* _Task brief_: Extract the lines of the material below, beginning at the line that has "Where should I" and stopping after the last line of the material, and reproduce them verbatim without the pictures.

******

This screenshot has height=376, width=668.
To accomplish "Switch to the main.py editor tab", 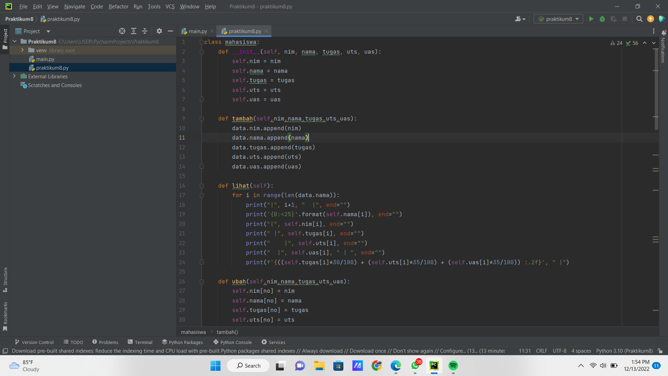I will (197, 31).
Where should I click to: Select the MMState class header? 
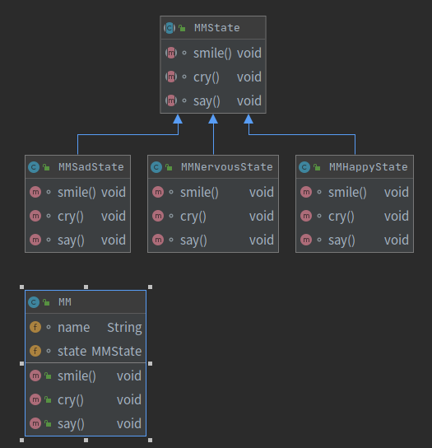coord(213,28)
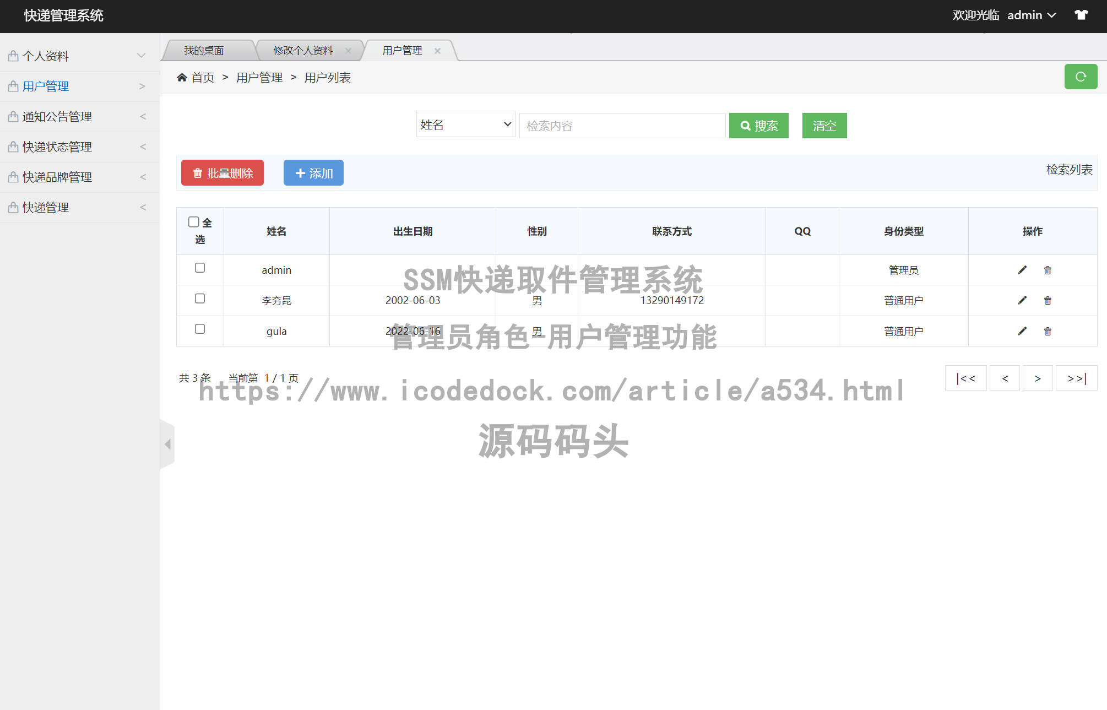
Task: Click the shirt theme icon top right
Action: click(x=1081, y=15)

******

* _Full answer_:
Where should I click to: Select the MMState class header? 
coord(213,28)
Task: Click the shirt theme icon top right
Action: click(x=1081, y=15)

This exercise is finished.